Mojtaba Fakhrian

Personal information
- Date of birth: 15 May 2003 (age 23)
- Place of birth: Buin Zahra, Iran
- Height: 1.77 m (5 ft 10 in)
- Positions: Forward; right winger;

Team information
- Current team: Gol Gohar (on loan from Persepolis)
- Number: 7

Youth career
- –2016: Tohid Oghab
- 2016–2017: Paykan
- 2017–2020: Kia Academy
- 2020–2022: Paykan

Senior career*
- Years: Team / Apps / (Gls)
- 2022–2023: Aluminium Arak / 3 / (0)
- 2023–2025: Shams Azar / 40 / (7)
- 2025–: Persepolis / 1 / (0)
- 2025–2026: → Malavan (loan) / 4 / (1)
- 2026–: → Gol Gohar (loan) / 5 / (1)

International career
- 2021: Iran U-20 / 9 / (1)
- 2023: Iran U-23 / 1 / (0)

= Mojtaba Fakhrian =

Iranian footballer (born 2003)

Mojtaba Fakhrian (مجتبی فخریان; born 15 May 2003) is an Iranian professional footballer who plays as a forward for Gol Gohar in the Persian Gulf Pro League, on loan from Persepolis.

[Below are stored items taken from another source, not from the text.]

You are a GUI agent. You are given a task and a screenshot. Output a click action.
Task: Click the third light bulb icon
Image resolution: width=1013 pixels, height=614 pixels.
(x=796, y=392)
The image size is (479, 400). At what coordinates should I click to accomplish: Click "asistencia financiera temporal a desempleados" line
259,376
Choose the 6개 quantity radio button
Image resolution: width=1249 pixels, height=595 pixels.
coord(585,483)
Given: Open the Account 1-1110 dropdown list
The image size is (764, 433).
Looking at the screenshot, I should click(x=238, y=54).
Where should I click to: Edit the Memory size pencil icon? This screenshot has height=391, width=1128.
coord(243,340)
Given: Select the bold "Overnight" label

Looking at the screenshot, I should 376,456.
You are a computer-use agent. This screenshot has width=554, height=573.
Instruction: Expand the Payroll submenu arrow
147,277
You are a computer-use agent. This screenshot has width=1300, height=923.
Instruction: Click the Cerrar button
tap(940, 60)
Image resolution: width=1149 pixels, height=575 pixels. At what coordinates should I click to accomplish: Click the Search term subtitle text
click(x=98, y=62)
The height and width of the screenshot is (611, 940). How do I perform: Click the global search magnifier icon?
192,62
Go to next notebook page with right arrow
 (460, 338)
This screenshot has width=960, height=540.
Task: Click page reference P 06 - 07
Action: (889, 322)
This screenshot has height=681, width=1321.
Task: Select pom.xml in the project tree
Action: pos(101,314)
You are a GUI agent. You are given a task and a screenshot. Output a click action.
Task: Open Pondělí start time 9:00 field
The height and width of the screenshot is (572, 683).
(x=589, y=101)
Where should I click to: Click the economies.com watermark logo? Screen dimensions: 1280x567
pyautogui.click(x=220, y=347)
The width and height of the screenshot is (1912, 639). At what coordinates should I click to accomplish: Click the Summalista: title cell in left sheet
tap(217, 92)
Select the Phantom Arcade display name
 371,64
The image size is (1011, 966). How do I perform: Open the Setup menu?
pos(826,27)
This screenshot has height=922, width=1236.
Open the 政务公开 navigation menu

Fakhrian joined Persepolis on 17 May 2025.

== Club career ==
Fakhrian began his senior career with Aluminium Arak in 2022, making 3 appearances. He then joined Shams Azar in 2023, where he made 40 appearances and scored 7 goals over two seasons.

On 17 May 2025, Fakhrian signed with Persepolis. He was immediately loaned to Malavan for the 2025–26 season, making 4 appearances and scoring 1 goal.

In July 2026, Fakhrian was loaned to Gol Gohar for the 2026–27 season.

== International career ==
Fakhrian has represented Iran at the U-20 and U-23 levels, earning 9 caps for the U-20 team and 1 cap for the U-23 team.